### [WORK ITEM]
Can the lines below, from the one that holds "At what coordinates" to the very end, be echoed exactly, with both ends included and no pictures?

### [RECORDED DATA]

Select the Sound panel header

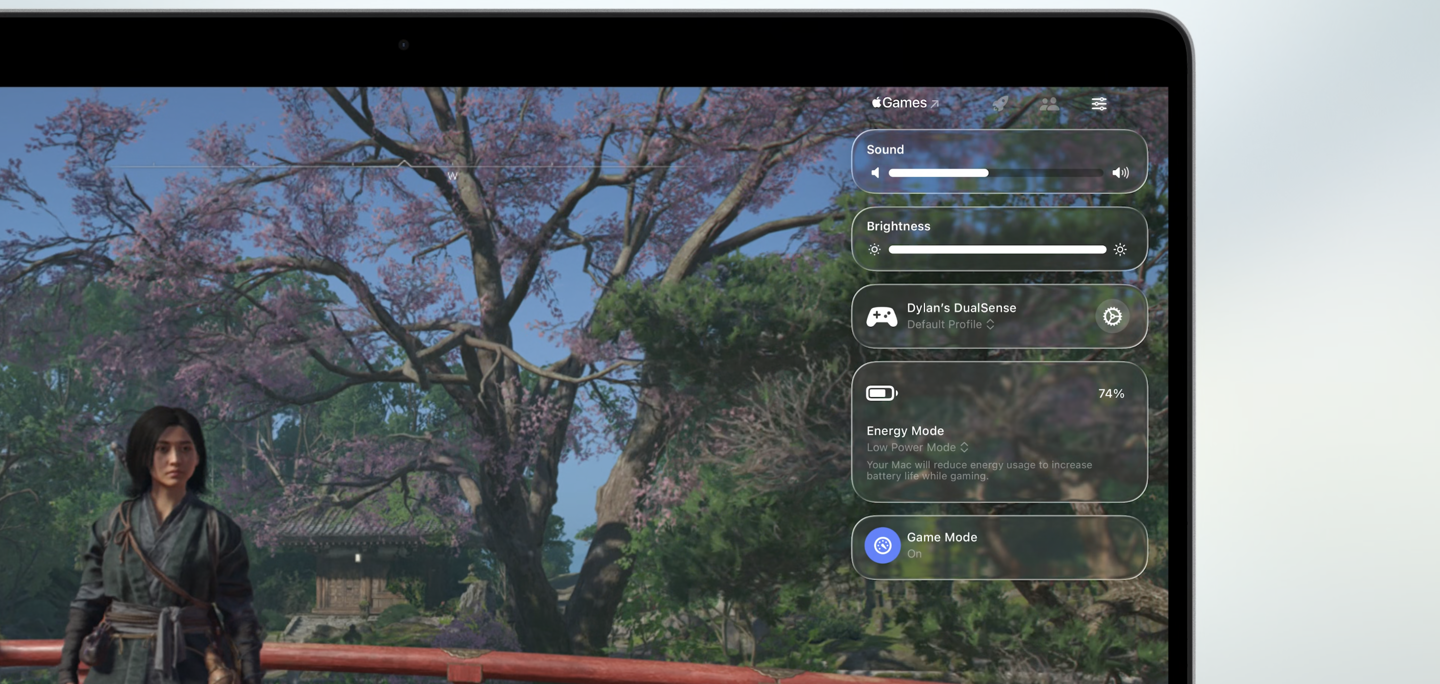885,149
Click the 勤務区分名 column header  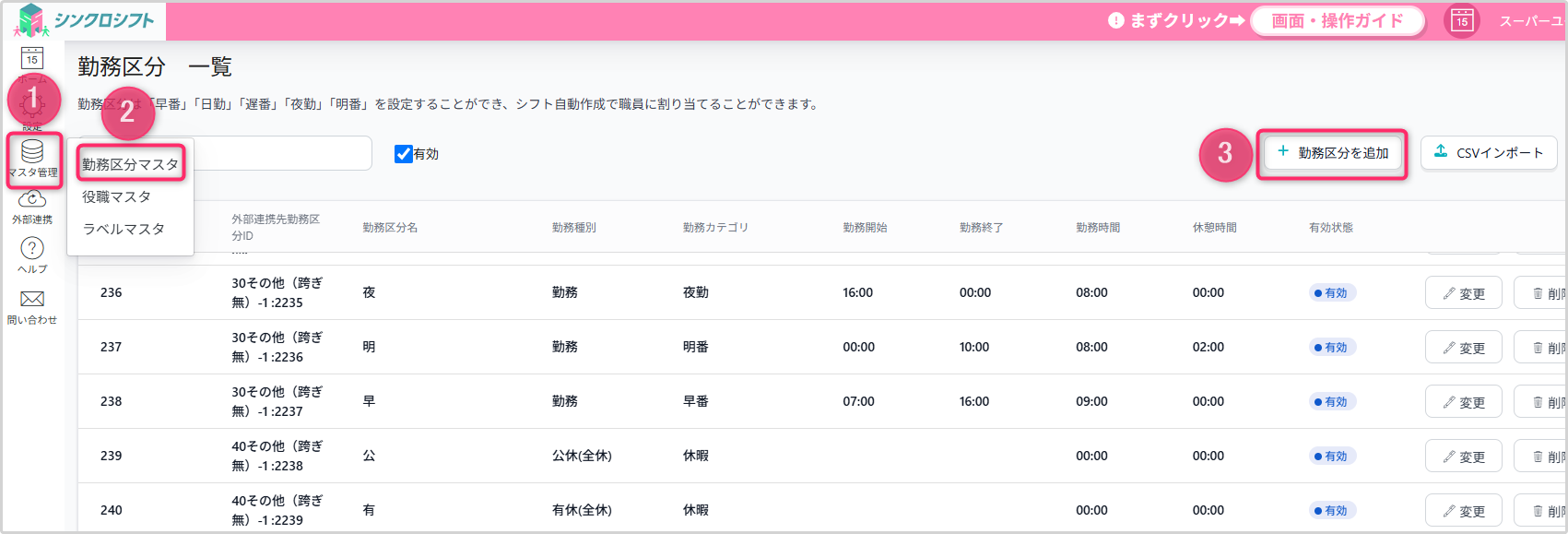click(x=390, y=227)
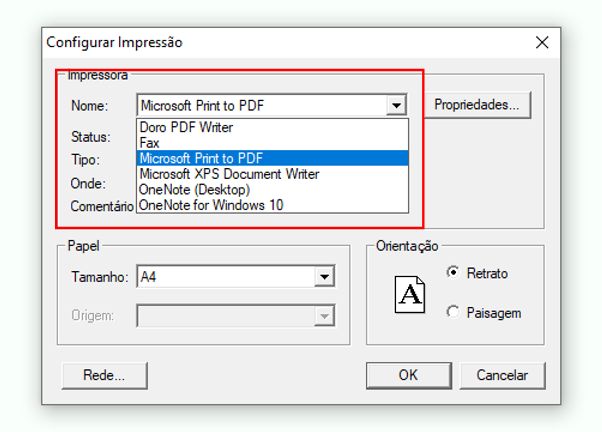Click the Rede... network button
This screenshot has height=432, width=602.
(104, 375)
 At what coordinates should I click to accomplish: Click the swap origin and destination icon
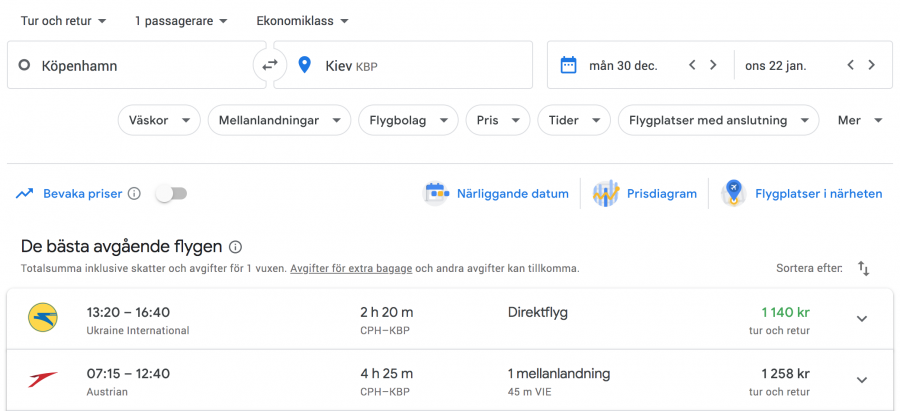point(269,65)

### [OUTPUT OF THE TASK]
 At what coordinates should I click to accomplish: Click the swap origin and destination icon
point(269,65)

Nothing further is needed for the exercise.